Give it time to complete that existing device delete / resize operation and then get back to us as the Web-UI should then be able to gather what it needs and correct itself.
And incidentally the sighted pool resize issue is in turn linked in the forum post you correctly sighted issue and in fact grew out of that and my own experience dealing with a disk management issue early on.
Hope that helps and yes this is a very rough edge but if you take a look at the sighed pull request #1700 above and it’s in turn sighed “Fixed” labels you will see that we are creeping up to these last rough edge bugs. But we have to prioritise carefully. For instance the pool devices table that informed you of you pool errors seemed like it should come first. Always a juggle as to what order to do things in but we are getting closer to managing the error states and providing guidance. This time out issue when removing devices is ‘in my queue’ but I have a couple of other more common place issues to address first. But we do at least know it’s cause and possible solution, however as stated the difficulty in identifying this internal balance / resize operation does complicate things as we now need an additional monitoring sub system to get around the fact that a btrfs balance status will not tell us it’s state, yet subsequent balance operations are blocked. We will see if this inconsistency is rectified going forward with our newer kernel once that is in place. And we are in the throws of re basing on a disto that has more of an interest in btrfs (mid term that one).
Thanks again for reporting your findings and do remember that the output requested for various commands can help to speed up the development of issues referenced, ie you didn’t post your prior pool usage command output that may have helped to identify if you were actually experiencing the same issue suspected as the cause or another one. We depend in part on user reports such as yours to make things better so do try and respond with the information requested as it should help to make Rockstor better for all users as we go.

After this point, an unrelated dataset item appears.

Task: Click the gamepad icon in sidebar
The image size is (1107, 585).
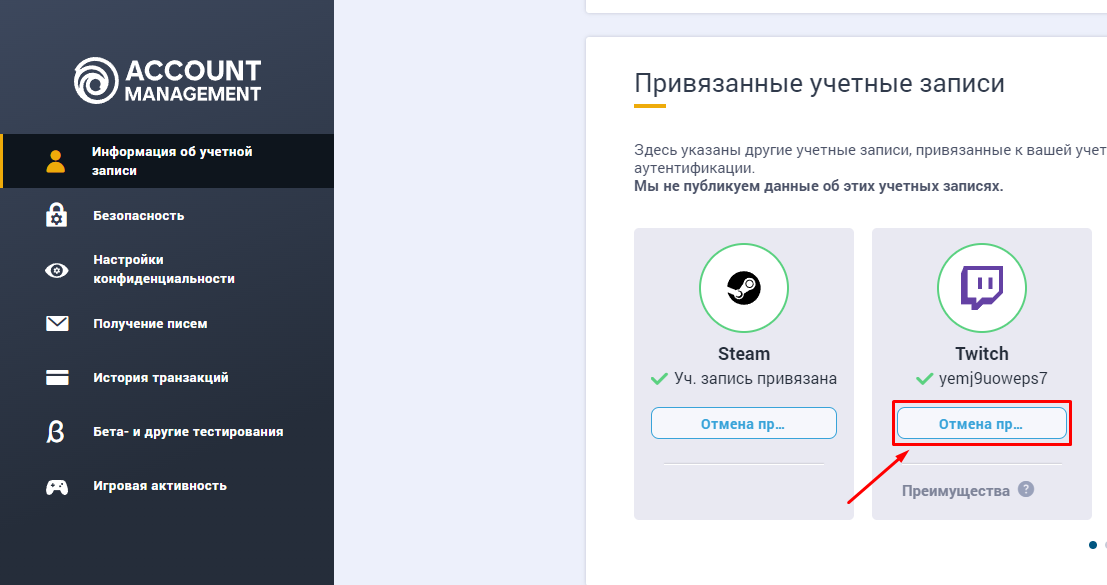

I eventually did discover that the balance was happening in the background very slowly. I ended up stopping the balance operation and decided to move all of my data to external drives. I then killed the old array and created a new one using Rockstor’s default configuration. At the time, I had disk quotas and compression enabled which likely was the cause of my very slow balance. 24 hours into the balance process, Rockstor had only processed about 1TB worth of data (on a 22TB array) which is why I opted to lean the array as much as possible.
All is well after re-building the array and re-populating the data.
@juchong Thanks for the update and glad you got things sorted in the end.
Yes, it can slow things down quite considerably. Especially as snapshot / subvol count increases, and as the amount of data to track increases of course.
But there is constant work going on upstream for the quotas so hopefully things will only improve.
You could also have disabled quotas mid balance, as an option.